>> START

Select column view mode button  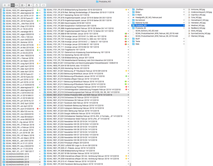tap(13, 5)
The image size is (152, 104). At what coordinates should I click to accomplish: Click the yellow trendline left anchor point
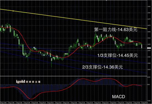point(13,11)
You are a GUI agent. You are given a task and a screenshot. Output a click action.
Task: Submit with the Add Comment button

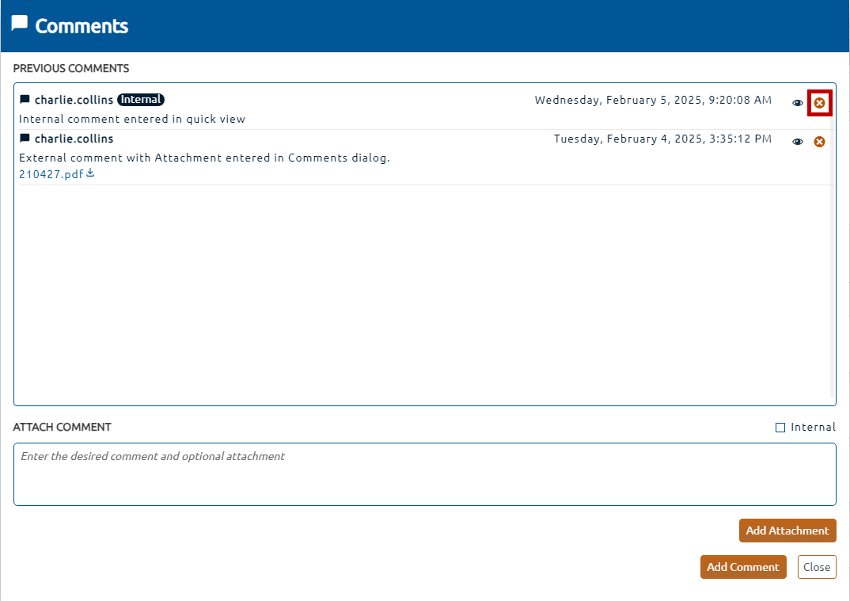point(743,567)
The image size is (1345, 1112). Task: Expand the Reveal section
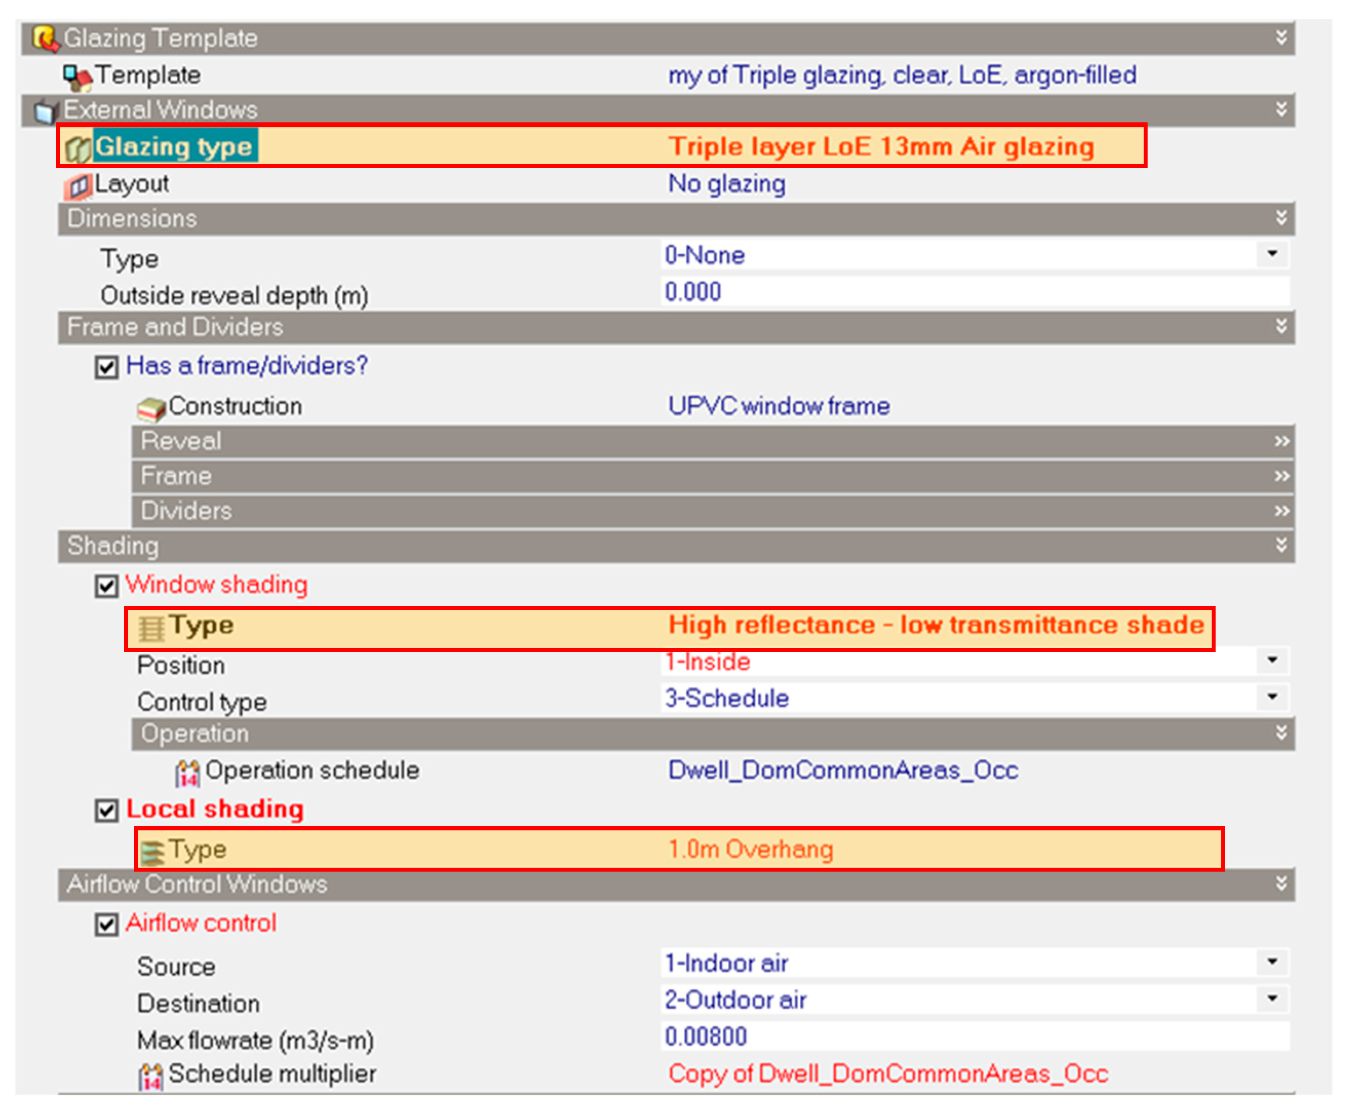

>> END

**Exercise:**
Copy the material word for word, starting at the line that contains "You are a GUI" and ending at the end of the material. Leave the pictures out of your copy.

**The result:**
You are a GUI agent. You are given a task and a screenshot. Output a click action.
Task: Submit with the Add Comment button

point(743,567)
The image size is (1345, 1112). Task: Expand the Reveal section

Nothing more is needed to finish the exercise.